The 8th Biennial of Moving Images took place at the Centre for Contemporary Images from November 5 to 13, 1999. 280 films and videotapes were screened, and the group show of 5 video installations will last till December 12, 1999. The public amounts to 5'000 people; 50 journalists were accreditated.



The Jury of the 8th Biennial of Moving Images, composed of:

Michel Ritter, director of Fri-art, centre d'art contemporain,Fribourg (CH), president of the jury
and of
Dunia Blasevic, director of the Soros Center for Contemporary Art in Sarajevo (Bosnia)
Corinne Diserens, art historian, free-lance curator (CH/F)
Elizabeth Janus, art historian and critic (CH)
Chris Dercon (B), director of the Bojmans van Beuningen Museum in Rotterdam

has viewed the 36 videotapes in competition and has attributed the following prizes:



the Grand Prix de la Ville de Genève (CHF 10'000.-) to

The Dead Weight of a Quarrel Hangs by Walid RA'AD, Lebanon/USA

two Prix Jeune Créateur du Département de l'instruction publique du canton de Genève ex aequo (two times CHF 2'500.-) to

Performing the Border by Ursula Biemann, Switzerland

and Die 3. Generation des Wohlfühlens by Rainer Hallifritsch, Ulrike Hemberger and Karl Hoffmann, Germany

two Prix Saint-Gervais Genève (two times CHF 2'500.-) to

Arise! Walk Dog! Eat Donut! by Ken Kobland, United States

and to

Sein Zeit by Nicolas Fernandez, Germany


The prizes are kept in the Médiathèque of the Centre for Contemporary Images. The Médiathèque provides free public access to the whole collection of the Centre, amounting to more than 1'100 titles, and being the most important collection of videotapes in Switzerland and one of the most important in Europe.

◆ **Short problem**
Extend the Biennial of Moving Images prize announcement with a few more sentences, starting right after its closing remark about the Médiathèque collection.

◆ **Dataset extract**
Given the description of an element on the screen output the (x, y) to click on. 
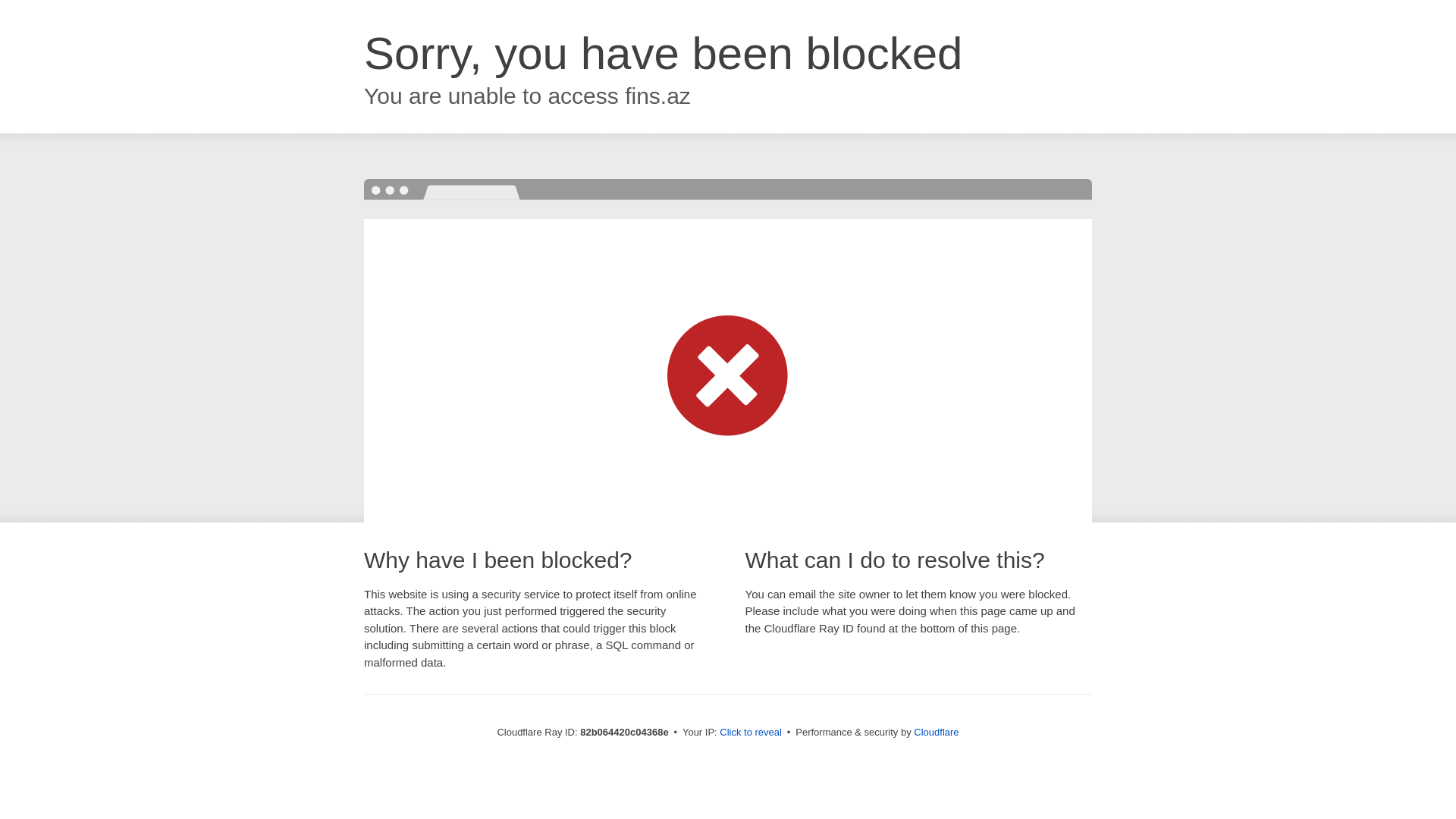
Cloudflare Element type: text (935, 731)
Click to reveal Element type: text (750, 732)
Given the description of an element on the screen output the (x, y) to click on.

◆ **Task result**
Jury's Statement

If painting was once one of the most important domain representing certain subjects in art, today the narration of these same subjects has been largely taken up by photography and video. The influence of cinema and television on art has produced what has been called a "part-cinema": a resulting form that is neither traditional nor experimental but rather a still evolving and as-yet-defined "something else" that suggests that audiovisual space has become the privileged space to negociate the tension between the public and the private, between the physical and the social body.
The impulse to narrate living experience is as basic to human nature as the wish to belong to a collectivity, which at present no longer defines itself according to the idea of the polis, an entity in which each individual is expected to participate to the greater good of the whole, but more like what has been termed an "audience-culture" - one in which individuals are tied together not by a sense of common roots and purpose but by a fairly sophisticated visual literacy, simultaneously complex and seemingly mindless, which is based on a compendium of gestures, images, sounds and characters emanating from the television and cinema screens.
Thus this year's prizes lean towards the independant documentary, which as a form has re-emerged as the tool par excellence in the seemingly untenable battle against an imposed hegemony as well as an alternative to the highly "mediatized" presentations of war and political and economic upheaval.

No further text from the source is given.